▶ Page extract:
________________________
High Rise

I read several Ballard books in the late nineties — my mid-twenties — starting with short stories, before being entranced by the original shiny silver paperback cover of Super-Cannes, and then going back to his earlier work. When I saw there was a film of High-Rise being made I believed I’d read it, but when I bought a copy, apart from the general sense in most of Ballard’s stories of things being on the edge of primal chaos, I didn’t recognise the story or characters at all. I’d read so many of his book shop blurbs they had all blurred together. In my twenties I didn’t read with much real attention either so it was quite possible I had read it and just forgotten everything about it.

Robert Laing is a newly divorced medical academic who moves onto the 25th floor of a high-rise block hoping for a life of comfortable anonymity. Richard Wilder lives on the 2nd floor and makes television documentaries. Anthony Royal is the building’s architect and lives in the penthouse. These three characters are rotated by Ballard to tell the story of the building, which is seen as a mixture of designed technology and living organism. It’s a social experiment designed by Royal and embraced by every resident at every level. Where Laing is a social chameleon who wants to make a safe place for himself in the building, Wilder wants to conquer it and confront its maker.
________________________
▶ Records provided:

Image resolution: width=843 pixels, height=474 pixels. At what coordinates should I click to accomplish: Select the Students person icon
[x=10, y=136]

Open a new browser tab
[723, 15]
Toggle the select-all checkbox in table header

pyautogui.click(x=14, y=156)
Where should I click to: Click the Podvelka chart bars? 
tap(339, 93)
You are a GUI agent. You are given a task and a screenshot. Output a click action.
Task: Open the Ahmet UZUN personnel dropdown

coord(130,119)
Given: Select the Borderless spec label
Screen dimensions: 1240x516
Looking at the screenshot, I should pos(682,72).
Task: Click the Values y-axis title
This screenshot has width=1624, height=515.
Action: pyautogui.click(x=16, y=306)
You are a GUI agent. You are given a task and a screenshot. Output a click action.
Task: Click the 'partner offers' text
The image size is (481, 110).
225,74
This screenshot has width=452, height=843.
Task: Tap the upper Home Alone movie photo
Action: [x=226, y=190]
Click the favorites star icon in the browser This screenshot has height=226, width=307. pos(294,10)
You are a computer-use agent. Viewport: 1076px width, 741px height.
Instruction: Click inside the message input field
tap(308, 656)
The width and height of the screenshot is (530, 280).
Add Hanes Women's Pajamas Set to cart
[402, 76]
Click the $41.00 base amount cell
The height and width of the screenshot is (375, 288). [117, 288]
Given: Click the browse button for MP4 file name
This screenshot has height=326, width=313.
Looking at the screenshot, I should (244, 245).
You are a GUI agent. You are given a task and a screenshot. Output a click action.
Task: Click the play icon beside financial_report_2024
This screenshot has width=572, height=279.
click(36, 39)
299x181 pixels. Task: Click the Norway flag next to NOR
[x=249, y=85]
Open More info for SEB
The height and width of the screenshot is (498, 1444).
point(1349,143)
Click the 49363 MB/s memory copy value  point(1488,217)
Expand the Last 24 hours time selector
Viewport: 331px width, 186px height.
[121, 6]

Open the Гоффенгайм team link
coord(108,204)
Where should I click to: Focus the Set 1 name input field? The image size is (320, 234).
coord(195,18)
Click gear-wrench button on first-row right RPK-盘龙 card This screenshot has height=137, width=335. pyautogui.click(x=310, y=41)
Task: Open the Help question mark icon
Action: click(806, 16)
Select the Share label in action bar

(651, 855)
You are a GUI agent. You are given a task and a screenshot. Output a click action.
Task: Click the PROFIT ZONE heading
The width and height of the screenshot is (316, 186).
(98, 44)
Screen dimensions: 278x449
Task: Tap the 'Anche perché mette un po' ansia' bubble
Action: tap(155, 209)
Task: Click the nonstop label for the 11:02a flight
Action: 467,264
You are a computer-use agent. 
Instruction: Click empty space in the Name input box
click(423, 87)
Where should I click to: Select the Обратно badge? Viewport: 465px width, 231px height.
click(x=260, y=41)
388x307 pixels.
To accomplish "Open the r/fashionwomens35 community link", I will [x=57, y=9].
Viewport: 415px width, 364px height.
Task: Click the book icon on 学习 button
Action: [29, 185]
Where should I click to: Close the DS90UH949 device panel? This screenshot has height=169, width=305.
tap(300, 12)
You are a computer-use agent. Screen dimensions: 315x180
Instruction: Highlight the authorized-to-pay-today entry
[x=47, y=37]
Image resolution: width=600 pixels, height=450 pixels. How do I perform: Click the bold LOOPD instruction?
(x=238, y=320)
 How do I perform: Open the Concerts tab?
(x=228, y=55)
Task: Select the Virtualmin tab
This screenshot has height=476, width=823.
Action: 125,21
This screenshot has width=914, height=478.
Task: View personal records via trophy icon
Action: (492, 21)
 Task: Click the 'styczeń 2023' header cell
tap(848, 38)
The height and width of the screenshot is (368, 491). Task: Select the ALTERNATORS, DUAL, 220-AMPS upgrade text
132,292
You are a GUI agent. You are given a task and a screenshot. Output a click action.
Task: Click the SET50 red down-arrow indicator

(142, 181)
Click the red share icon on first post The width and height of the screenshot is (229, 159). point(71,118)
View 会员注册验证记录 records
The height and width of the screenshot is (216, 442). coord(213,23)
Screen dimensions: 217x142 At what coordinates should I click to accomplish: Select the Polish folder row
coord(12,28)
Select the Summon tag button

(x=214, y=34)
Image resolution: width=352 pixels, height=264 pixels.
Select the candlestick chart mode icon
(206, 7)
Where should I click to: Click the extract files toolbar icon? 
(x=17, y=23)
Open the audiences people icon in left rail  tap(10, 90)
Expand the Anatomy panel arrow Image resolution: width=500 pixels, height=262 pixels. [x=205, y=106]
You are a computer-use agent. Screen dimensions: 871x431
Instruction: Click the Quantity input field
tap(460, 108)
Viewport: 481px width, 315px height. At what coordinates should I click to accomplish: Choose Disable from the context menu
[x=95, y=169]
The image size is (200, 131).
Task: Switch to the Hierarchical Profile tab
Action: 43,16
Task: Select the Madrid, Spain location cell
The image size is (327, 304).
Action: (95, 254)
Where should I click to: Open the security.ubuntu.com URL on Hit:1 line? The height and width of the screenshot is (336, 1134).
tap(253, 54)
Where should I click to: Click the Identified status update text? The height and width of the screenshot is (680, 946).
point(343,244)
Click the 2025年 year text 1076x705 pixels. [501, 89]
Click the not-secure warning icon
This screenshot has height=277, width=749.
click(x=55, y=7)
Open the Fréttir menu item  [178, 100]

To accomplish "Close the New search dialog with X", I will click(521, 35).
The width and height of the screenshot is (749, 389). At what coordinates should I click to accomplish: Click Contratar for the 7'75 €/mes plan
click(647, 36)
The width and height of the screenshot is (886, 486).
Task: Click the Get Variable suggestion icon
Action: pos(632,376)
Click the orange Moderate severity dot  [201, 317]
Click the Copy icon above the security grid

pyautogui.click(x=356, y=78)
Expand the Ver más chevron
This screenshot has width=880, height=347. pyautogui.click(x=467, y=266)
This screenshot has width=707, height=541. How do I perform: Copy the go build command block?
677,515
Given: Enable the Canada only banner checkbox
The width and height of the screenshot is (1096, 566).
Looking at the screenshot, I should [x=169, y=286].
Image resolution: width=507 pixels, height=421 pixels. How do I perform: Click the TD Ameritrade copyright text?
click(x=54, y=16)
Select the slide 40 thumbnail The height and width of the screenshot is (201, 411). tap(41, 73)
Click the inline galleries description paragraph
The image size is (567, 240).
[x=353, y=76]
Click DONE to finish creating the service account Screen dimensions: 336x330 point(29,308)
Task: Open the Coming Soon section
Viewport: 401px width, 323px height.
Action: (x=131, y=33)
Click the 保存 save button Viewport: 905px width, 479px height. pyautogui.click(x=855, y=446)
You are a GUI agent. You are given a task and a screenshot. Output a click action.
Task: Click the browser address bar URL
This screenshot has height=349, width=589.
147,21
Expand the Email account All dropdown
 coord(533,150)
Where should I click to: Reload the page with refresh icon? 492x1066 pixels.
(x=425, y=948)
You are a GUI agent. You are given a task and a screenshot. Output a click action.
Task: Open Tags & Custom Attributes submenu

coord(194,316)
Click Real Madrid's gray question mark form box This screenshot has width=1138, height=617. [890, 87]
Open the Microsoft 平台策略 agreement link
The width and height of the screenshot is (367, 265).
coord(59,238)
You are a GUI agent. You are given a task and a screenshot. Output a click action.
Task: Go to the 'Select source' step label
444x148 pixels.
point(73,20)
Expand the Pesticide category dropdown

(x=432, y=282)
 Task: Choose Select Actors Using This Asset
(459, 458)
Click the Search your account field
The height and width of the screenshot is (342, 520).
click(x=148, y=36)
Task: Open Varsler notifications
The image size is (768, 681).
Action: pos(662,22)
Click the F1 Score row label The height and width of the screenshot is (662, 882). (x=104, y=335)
________________________
▶ Instructions to follow: Copy the High Rise text word for word, starting at the words "Robert Laing is" and ending after "confront its maker.".

▶ Problem solution:
Robert Laing is a newly divorced medical academic who moves onto the 25th floor of a high-rise block hoping for a life of comfortable anonymity. Richard Wilder lives on the 2nd floor and makes television documentaries. Anthony Royal is the building’s architect and lives in the penthouse. These three characters are rotated by Ballard to tell the story of the building, which is seen as a mixture of designed technology and living organism. It’s a social experiment designed by Royal and embraced by every resident at every level. Where Laing is a social chameleon who wants to make a safe place for himself in the building, Wilder wants to conquer it and confront its maker.